Yousaf Nishat-Botero | City, University of London (original) (raw)
Yousaf Nishat-Botero holds a PhD in Organization Studies from Bayes Business School, City, University of London, and an MA in Philosophy & Contemporary Critical Theory from the Centre for Research in Modern European Philosophy, Kingston University. Yousaf's research interests are at the intersections of critical theory, organization studies, and political economy/ecology. These interests guide his research into democratic economic planning, climate justice, and urban-agrarian questions. Some of this work on democratic planning and (urban) political ecology can be read in academic journals like Organization and Competition & Change (see below and publications section).
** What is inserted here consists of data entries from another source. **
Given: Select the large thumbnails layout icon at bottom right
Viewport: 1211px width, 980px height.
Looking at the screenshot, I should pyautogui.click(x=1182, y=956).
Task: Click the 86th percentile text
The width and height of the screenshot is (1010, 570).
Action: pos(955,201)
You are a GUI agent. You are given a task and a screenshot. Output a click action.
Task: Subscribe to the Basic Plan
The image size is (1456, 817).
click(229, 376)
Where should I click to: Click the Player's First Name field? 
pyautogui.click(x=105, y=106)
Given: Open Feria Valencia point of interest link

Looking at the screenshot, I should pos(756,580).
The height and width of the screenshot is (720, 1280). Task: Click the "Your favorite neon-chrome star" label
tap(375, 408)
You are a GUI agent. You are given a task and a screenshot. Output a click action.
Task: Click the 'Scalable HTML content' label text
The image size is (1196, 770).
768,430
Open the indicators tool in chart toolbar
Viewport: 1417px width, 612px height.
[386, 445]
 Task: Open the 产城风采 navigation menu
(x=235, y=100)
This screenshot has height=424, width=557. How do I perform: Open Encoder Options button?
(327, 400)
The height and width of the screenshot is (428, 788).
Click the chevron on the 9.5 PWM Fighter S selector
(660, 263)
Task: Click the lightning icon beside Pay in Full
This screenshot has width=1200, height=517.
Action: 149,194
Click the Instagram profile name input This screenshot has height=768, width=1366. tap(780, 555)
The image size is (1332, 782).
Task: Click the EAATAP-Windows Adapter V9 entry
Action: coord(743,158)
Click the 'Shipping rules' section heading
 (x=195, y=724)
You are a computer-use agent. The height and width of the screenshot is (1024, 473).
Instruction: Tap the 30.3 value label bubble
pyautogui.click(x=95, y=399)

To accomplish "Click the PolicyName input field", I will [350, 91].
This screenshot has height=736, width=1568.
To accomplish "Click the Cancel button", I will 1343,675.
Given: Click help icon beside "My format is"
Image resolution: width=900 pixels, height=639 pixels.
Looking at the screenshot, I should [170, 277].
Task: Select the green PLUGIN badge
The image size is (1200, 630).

During his time at City, he has also been involved in teaching courses on organisational behaviour (seminar leader), critical thinking (tutorial session leader), classical social theory (seminar leader), contemporary social theory (seminar leader), and the international political economy of climate change (module leader). Yousaf is also a member of the editorial collective at ephemera, which is an independent and open access journal on theory and politics in organisation.
PhD 2019 - 2024: Bayes Business School, City, University of London (under supervision of Hugh Willmott and André Spicer)
MA 2018: Centre for Research in Modern European Philosophy, Kingston University (under supervision of Peter Hallward)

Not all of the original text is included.